A medium-sized company is a defendant in a putative class action lawsuit. Outside counsel negotiated the scope of the plaintiffs’ document requests, agreed on a list of custodians and engaged an e-discovery vendor to aid the company in collecting email and other custodial documents. The vendor ends up collecting multiple terabytes of data. The defendant’s general counsel would like advice on how to manage the costs associated with this large amount of data, including utilizing various data analytics in the document review and using skilled, experienced people who understand how to deploy these tools as part of a defensible process.


Key goals for companies that must respond to broad discovery requests include identifying the relevant materials and getting those documents and data produced to plaintiffs in an efficient and defensible manner. When faced with large volumes of data, there are strategies that a producing party can employ to reduce massive volumes of data to a more manageable level. One such strategy is to use early case assessment (ECA) tools and review workflows to prioritize documents for review and production. A benefit of prioritizing a document review is that the most relevant documents are typically reviewed early in the process, which allows for earlier strategy development.

Choose Your E-Discovery Partner Well

When contemplating the use of advanced analytics for filtering large data volumes, hiring the appropriate e-discovery vendor is an important first step. Counsel should consider working with a qualified e-discovery vendor that:

  • Can perform forensically sound data collections, process data using defensible workflows and prepare supporting documentation;
  • Can make available ECA tools for filtering, searching and developing review strategies;
  • Will host the documents in a review application that facilitates further analysis; and
  • Has the experience and the resources to support the case team in the use of ECA and technology-assisted review (TAR).
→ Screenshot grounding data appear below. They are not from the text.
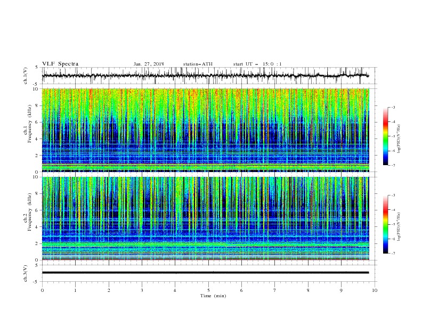
Task: Select the Jan. 27, 2018 date label
Action: 149,64
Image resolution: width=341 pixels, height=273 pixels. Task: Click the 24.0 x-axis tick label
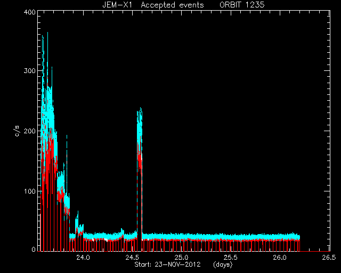[x=83, y=258]
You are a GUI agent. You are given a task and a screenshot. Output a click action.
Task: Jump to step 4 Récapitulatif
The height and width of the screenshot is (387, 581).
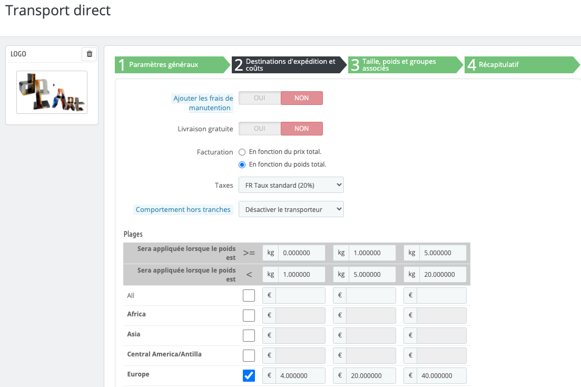click(x=519, y=65)
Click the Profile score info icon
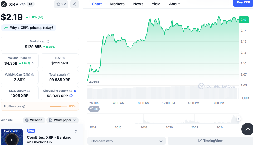The height and width of the screenshot is (145, 253). click(x=24, y=106)
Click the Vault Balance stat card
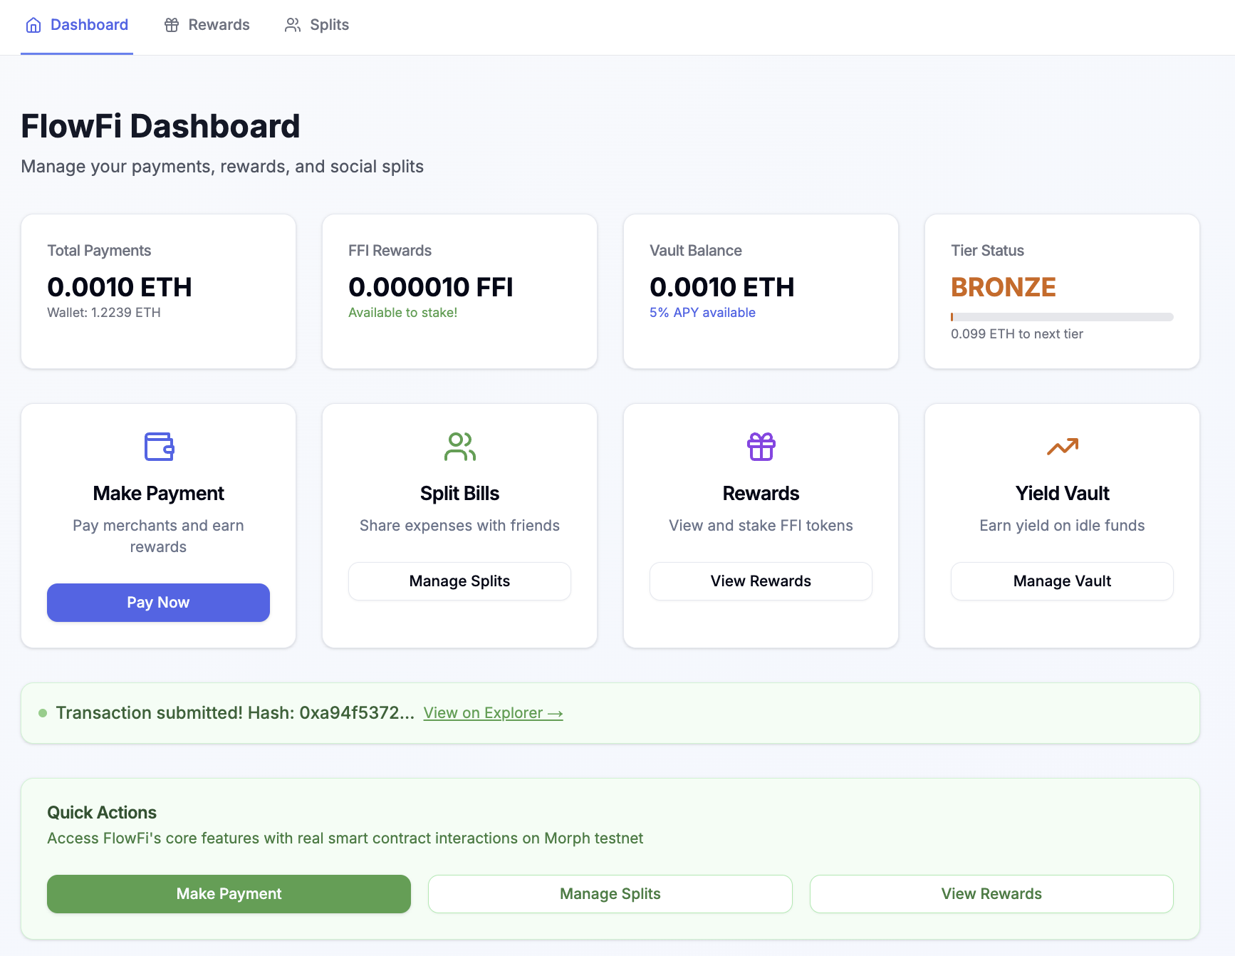1235x956 pixels. pos(761,291)
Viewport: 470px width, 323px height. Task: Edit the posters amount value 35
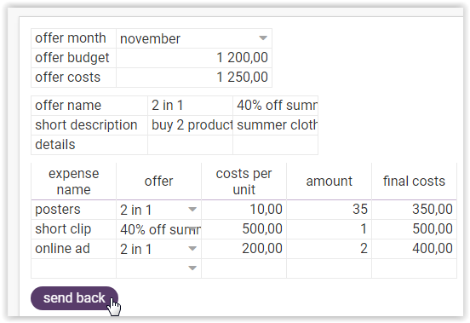point(329,210)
In cases with a large volume of data, recurring “hosting charges” can become a burden, especially during a long-running case. Vendors typically charge a per-gigabyte fee for hosting data. The use of various ECA tools can result in additional hosting charges. Counsel may want to explore negotiating alternative fee arrangements for processing and/or hosting at the outset.

Simple Steps to Take Before Responsiveness Review

In addition to prioritizing the review to move relevant documents to the front of the queue, some case teams may consider culling data that is unlikely to be responsive or relevant. The most common step is to “DeNIST” data during the initial processing in order to remove particular file types, primarily program or system files. Next, a case team may consider targeted searches to identify non-relevant files, often in the form of music, videos and photos. Similarly, “junk” email, such as daily newspaper reports and newsletters, might be culled prior to the application of search terms in order to minimize instances of “false positive hits.” By excluding these files, the case team might gain greater insight into the data while reducing the volume of data promoted to lawyer review.

Another way to cull irrelevant material is through the use of date restrictions. By applying date filters, which often are agreed on as part of the meet-and-confer dialogue with the requesting party, the case team can concentrate on a date-restricted set of documents for review and analysis. The case team might also consider custodian-specific time limitations. For example, if a custodian only worked in the relevant department for two months, there may be no reason to include email from that person’s entire tenure at the company. This initial cut can be performed during processing and excluded from the reviewable data.

Once broad cuts are made, the next step is typically to run search terms against the remaining data. Creating a list of search terms is an iterative process that is often developed through a process of testing of the terms to ensure that they find the documents you want to find without hitting on too many documents that you do not want to find. The search term hit reports and sampling may suggest modifications of certain terms in order to identify relevant documents in addition to minimizing the amount of false hits.

Consider the Use of Data Analytics Tools

Technology can also make the review process more efficient and can get lawyers’ eyes on the key documents faster. For instance, “concept clustering” uses software to group emails about certain themes. Email threading can reduce review volume by showing reviewers only the most “complete” email in a long chain and automatically coding its subsidiary parts so they do not need to be individually reviewed.

The case team might consider the use of predictive coding or TAR tools during discovery and trial preparation. Although these tools were initially developed and marketed as a means for reducing the first-level lawyer review costs, they also aid in the identification and evaluation of documents produced and received in discovery. In addition, data analytics tools can be considered for prioritizing the review workflow; streamlining the second-level review, which is typically performed by outside counsel; and quality checking the review in order to prepare the documents for production. Data analytics can also save time, and potentially provide better results, during the preparation of witness files for depositions and trial.

Document, Document, Document

Whatever choices are made for data review, it is important to carefully document them. Case teams should be encouraged to work closely with their e-discovery provider to create supporting documentation that describes the process should it ever need to be explained or defended in the event of a challenge. Such documentation can also be used to replicate the process in future litigation.